> What you are asked to do
Copy the whole listing below exactly.

> Record excerpts
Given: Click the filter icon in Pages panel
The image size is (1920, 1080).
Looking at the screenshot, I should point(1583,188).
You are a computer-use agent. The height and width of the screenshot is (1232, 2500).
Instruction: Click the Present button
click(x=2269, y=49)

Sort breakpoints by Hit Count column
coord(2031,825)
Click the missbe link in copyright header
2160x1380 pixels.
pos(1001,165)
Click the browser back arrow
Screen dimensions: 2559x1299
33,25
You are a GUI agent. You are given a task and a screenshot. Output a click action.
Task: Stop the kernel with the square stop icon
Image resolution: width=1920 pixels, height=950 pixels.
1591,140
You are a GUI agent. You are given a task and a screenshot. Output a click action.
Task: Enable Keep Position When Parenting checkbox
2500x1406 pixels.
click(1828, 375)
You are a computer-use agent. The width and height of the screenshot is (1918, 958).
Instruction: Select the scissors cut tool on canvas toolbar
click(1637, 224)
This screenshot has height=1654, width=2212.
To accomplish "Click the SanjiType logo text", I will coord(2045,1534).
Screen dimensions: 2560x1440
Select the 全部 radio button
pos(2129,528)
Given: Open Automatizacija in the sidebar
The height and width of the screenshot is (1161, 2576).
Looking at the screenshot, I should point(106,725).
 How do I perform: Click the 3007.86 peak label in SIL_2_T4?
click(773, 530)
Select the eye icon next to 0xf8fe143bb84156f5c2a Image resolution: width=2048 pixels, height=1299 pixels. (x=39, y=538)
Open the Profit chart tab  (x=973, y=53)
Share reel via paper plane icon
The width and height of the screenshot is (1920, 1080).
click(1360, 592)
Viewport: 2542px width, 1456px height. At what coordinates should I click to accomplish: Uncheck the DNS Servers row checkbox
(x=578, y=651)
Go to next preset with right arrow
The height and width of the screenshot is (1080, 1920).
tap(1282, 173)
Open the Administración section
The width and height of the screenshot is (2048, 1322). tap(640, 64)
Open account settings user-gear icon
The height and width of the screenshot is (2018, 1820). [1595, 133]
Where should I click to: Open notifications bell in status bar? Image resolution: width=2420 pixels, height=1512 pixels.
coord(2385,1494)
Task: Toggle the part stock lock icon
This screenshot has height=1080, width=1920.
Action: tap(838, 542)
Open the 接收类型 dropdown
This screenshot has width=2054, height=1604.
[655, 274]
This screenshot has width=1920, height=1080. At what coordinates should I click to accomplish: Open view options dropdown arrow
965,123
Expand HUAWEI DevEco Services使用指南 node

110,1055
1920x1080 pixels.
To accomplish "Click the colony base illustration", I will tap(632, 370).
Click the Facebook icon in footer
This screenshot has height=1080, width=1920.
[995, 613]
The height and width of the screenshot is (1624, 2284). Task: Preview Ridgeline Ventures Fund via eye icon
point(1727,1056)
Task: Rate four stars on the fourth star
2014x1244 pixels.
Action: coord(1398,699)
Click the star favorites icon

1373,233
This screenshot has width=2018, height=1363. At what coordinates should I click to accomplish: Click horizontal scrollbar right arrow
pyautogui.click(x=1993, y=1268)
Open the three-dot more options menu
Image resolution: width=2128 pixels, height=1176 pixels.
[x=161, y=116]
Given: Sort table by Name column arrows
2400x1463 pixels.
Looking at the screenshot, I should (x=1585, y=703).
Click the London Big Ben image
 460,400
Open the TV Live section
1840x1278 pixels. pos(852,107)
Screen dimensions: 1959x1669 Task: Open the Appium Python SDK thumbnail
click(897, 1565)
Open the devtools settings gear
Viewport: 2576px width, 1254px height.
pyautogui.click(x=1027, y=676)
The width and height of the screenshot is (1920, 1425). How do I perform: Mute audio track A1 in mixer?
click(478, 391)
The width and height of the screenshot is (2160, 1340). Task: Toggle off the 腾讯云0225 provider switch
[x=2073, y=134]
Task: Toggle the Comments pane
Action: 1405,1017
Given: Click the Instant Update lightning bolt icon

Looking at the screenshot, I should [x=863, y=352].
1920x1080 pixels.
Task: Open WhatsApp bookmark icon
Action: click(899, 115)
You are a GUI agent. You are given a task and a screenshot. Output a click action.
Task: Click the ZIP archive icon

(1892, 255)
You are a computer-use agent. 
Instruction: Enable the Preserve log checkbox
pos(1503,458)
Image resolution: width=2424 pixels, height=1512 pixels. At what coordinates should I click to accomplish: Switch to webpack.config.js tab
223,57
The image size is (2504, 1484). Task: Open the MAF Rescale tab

> Response for this exercise
Given: Click the filter icon in Pages panel
The image size is (1920, 1080).
Looking at the screenshot, I should point(1583,188).
You are a computer-use agent. The height and width of the screenshot is (1232, 2500).
Instruction: Click the Present button
click(x=2269, y=49)

Sort breakpoints by Hit Count column
coord(2031,825)
Click the missbe link in copyright header
2160x1380 pixels.
pos(1001,165)
Click the browser back arrow
Screen dimensions: 2559x1299
33,25
You are a GUI agent. You are given a task and a screenshot. Output a click action.
Task: Stop the kernel with the square stop icon
Image resolution: width=1920 pixels, height=950 pixels.
1591,140
You are a GUI agent. You are given a task and a screenshot. Output a click action.
Task: Enable Keep Position When Parenting checkbox
2500x1406 pixels.
click(1828, 375)
You are a computer-use agent. The width and height of the screenshot is (1918, 958).
Instruction: Select the scissors cut tool on canvas toolbar
click(1637, 224)
This screenshot has height=1654, width=2212.
To accomplish "Click the SanjiType logo text", I will coord(2045,1534).
Screen dimensions: 2560x1440
Select the 全部 radio button
pos(2129,528)
Given: Open Automatizacija in the sidebar
The height and width of the screenshot is (1161, 2576).
Looking at the screenshot, I should point(106,725).
 How do I perform: Click the 3007.86 peak label in SIL_2_T4?
click(773, 530)
Select the eye icon next to 0xf8fe143bb84156f5c2a Image resolution: width=2048 pixels, height=1299 pixels. (x=39, y=538)
Open the Profit chart tab  (x=973, y=53)
Share reel via paper plane icon
The width and height of the screenshot is (1920, 1080).
click(1360, 592)
Viewport: 2542px width, 1456px height. At what coordinates should I click to accomplish: Uncheck the DNS Servers row checkbox
(x=578, y=651)
Go to next preset with right arrow
The height and width of the screenshot is (1080, 1920).
tap(1282, 173)
Open the Administración section
The width and height of the screenshot is (2048, 1322). tap(640, 64)
Open account settings user-gear icon
The height and width of the screenshot is (2018, 1820). [1595, 133]
Where should I click to: Open notifications bell in status bar? Image resolution: width=2420 pixels, height=1512 pixels.
coord(2385,1494)
Task: Toggle the part stock lock icon
This screenshot has height=1080, width=1920.
Action: tap(838, 542)
Open the 接收类型 dropdown
This screenshot has width=2054, height=1604.
[655, 274]
This screenshot has width=1920, height=1080. At what coordinates should I click to accomplish: Open view options dropdown arrow
965,123
Expand HUAWEI DevEco Services使用指南 node

110,1055
1920x1080 pixels.
To accomplish "Click the colony base illustration", I will tap(632, 370).
Click the Facebook icon in footer
This screenshot has height=1080, width=1920.
[995, 613]
The height and width of the screenshot is (1624, 2284). Task: Preview Ridgeline Ventures Fund via eye icon
point(1727,1056)
Task: Rate four stars on the fourth star
2014x1244 pixels.
Action: coord(1398,699)
Click the star favorites icon

1373,233
This screenshot has width=2018, height=1363. At what coordinates should I click to accomplish: Click horizontal scrollbar right arrow
pyautogui.click(x=1993, y=1268)
Open the three-dot more options menu
Image resolution: width=2128 pixels, height=1176 pixels.
[x=161, y=116]
Given: Sort table by Name column arrows
2400x1463 pixels.
Looking at the screenshot, I should (x=1585, y=703).
Click the London Big Ben image
 460,400
Open the TV Live section
1840x1278 pixels. pos(852,107)
Screen dimensions: 1959x1669 Task: Open the Appium Python SDK thumbnail
click(897, 1565)
Open the devtools settings gear
Viewport: 2576px width, 1254px height.
pyautogui.click(x=1027, y=676)
The width and height of the screenshot is (1920, 1425). How do I perform: Mute audio track A1 in mixer?
click(478, 391)
The width and height of the screenshot is (2160, 1340). Task: Toggle off the 腾讯云0225 provider switch
[x=2073, y=134]
Task: Toggle the Comments pane
Action: 1405,1017
Given: Click the Instant Update lightning bolt icon

Looking at the screenshot, I should [x=863, y=352].
1920x1080 pixels.
Task: Open WhatsApp bookmark icon
Action: click(899, 115)
You are a GUI agent. You are given a task and a screenshot. Output a click action.
Task: Click the ZIP archive icon

(1892, 255)
You are a computer-use agent. 
Instruction: Enable the Preserve log checkbox
pos(1503,458)
Image resolution: width=2424 pixels, height=1512 pixels. At what coordinates should I click to accomplish: Switch to webpack.config.js tab
223,57
The image size is (2504, 1484). Task: Open the MAF Rescale tab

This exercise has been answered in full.